Washington - independent, he was specifically against parties.
Adams - republican
Jefferson - democrat
Madison - democrat

Random guesses to be honest except for Washington.

I would pretty much agree with all of those, but James Madison. But then again, James Madison was a hard person to predict. He was one of the leaders of the Federalist movement, yet he also was a supporter of Jefferson and his Democratic-Republican Party. So he would probably be like a Joe Lieberman today. Mostly follow one party, but also have no problems with walking away from them and going on his own.
 
Re: If the Founding Fathers were alive today, what party would most they be members o

You're using Party as the determining factor, but American political parties, while ideological, evolve through time and do not necessarily represent one conception of politics from one generation to the next.

No, you are trying to make 200 year old dead politicians fit into conventional parties. And that simply does not work. That is why I am pretty much laughing at all of this conceit.

I think the founders would have rejected all conventional parties. They would be horrified at the hugely bloated government that we have today. Where huge amounts of taxes are collected, then redistributed down to others. They would probably support a program along the lines of taking all of the urban poor and unemployed, giving them a chunk of BLM land and make them farmers so they could support themselves instead of being a drain on the taxpayers. Make them independent and able to take care of themselves.

Here is an example of somebody who was a lot closer to the "Founding Fathers" then we are. And he is now famous for standing what he saw as the "excesses of Government spending".

 
Re: If the Founding Fathers were alive today, what party would most they be members o

No, you are trying to make 200 year old dead politicians fit into conventional parties. And that simply does not work. That is why I am pretty much laughing at all of this conceit.

The entire exercise is that. You're doing it just as readily as the others.

I think the founders would have rejected all conventional parties.

Why? They contributed to its development and essentially created them.

They would be horrified at the hugely bloated government that we have today.

And why is that? The belief that the Founding Fathers represented "small government"?
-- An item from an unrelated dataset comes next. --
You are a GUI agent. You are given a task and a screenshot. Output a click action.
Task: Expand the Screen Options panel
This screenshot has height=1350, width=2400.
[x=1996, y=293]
Where huge amounts of taxes are collected, then redistributed down to others. They would probably support a program along the lines of taking all of the urban poor and unemployed, giving them a chunk of BLM land and make them farmers so they could support themselves instead of being a drain on the taxpayers. Make them independent and able to take care of themselves.

Do you have actual policy evidence of this?


Here is an example of somebody who was a lot closer to the "Founding Fathers" then we are. And he is now famous for standing what he saw as the "excesses of Government spending".

A youtube video about Davy Crockett. Come on, man.